Peserta program terdiri dari 36 pemuda Riau terpilih, yang mengikuti pelatihan bidang roustabout dan mekanik di bawah bimbingan instruktur berpengalaman dari Pertamina Drilling.
Pelatihan ini bertujuan untuk membekali peserta dengan kompetensi teknis di industri migas, meliputi keselamatan kerja, pengoperasian alat rig, perawatan peralatan, hingga simulasi lapangan langsung. Setelah menuntaskan pelatihan, peserta akan memperoleh sertifikasi profesi nasional(, sebagai bekal untuk memasuki dunia kerja profesional.
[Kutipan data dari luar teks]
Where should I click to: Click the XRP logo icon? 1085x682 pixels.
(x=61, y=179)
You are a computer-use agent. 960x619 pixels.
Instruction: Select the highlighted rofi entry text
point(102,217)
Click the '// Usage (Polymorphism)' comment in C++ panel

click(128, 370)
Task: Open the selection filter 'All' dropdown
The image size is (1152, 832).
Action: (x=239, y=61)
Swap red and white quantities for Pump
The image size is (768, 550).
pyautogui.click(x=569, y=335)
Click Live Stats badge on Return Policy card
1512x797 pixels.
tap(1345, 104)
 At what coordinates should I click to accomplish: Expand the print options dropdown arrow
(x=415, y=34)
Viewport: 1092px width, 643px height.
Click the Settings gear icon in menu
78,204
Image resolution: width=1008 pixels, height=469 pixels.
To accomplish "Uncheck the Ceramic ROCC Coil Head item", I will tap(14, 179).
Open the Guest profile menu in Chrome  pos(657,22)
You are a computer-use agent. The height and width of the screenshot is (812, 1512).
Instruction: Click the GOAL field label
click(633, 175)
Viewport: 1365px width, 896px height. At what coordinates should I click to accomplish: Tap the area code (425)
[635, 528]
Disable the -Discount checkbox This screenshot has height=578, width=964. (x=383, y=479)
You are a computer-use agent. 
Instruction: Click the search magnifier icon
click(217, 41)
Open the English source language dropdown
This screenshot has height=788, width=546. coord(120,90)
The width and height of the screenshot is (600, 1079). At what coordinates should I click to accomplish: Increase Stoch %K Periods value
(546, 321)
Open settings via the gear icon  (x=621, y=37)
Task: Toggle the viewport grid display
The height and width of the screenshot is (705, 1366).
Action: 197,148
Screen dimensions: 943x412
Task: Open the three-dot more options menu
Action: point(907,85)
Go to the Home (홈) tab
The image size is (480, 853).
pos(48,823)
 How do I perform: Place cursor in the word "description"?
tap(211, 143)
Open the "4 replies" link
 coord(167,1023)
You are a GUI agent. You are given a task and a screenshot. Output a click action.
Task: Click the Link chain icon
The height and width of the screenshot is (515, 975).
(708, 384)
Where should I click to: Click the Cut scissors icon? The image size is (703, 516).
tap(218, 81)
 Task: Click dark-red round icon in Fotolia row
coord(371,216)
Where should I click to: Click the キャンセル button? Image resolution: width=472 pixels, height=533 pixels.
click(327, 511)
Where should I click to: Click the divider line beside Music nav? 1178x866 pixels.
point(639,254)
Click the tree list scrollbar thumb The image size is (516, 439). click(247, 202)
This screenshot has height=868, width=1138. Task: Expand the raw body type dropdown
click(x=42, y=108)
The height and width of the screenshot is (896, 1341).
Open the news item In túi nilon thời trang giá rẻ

Program pelatihan berlangsung selama dua bulan, dimulai pada 23 Agustus 2025 dan berakhir pada 25 Oktober 2025. Setelah prosesi penutupan pelatihan, para peserta akan melanjutkan program magang selama empat bulan di Rig Pertamina Drilling Services Indonesia (PDSI).
Seluruh kegiatan pelatihan dilaksanakan di Indonesia Drilling Training Center (IDTC) Pertamina Drilling, Indramayu, Jawa Barat— salah satu pusat pelatihan migas terkemuka di Indonesia.
Program ini menjadi bagian dari komitmen PHR dalam mendukung penguatan Sumber Daya Manusia (SDM) lokal Riau agar mampu bersaing dan berkontribusi dalam industri energi nasional. Melalui kolaborasi dengan UMRI, diharapkan tercipta ekosistem vokasi yang berkelanjutan dan berdampak nyata bagi masyarakat.
Selama pelatihan, peserta menjalani kombinasi pembelajaran teori dan praktik langsung di lapangan, termasuk simulasi pengoperasian rig dan penerapan standar keselamatan kerja migas. Para peserta juga mendapatkan bimbingan soft skill seperti kedisiplinan, kerja sama tim, dan etika profesional.
Setelah lulus, mereka akan melanjutkan magang lapangan di Rig PDSI selama empat bulan, untuk menerapkan ilmu yang telah diperoleh dan mendapatkan pengalaman kerja nyata di industri migas.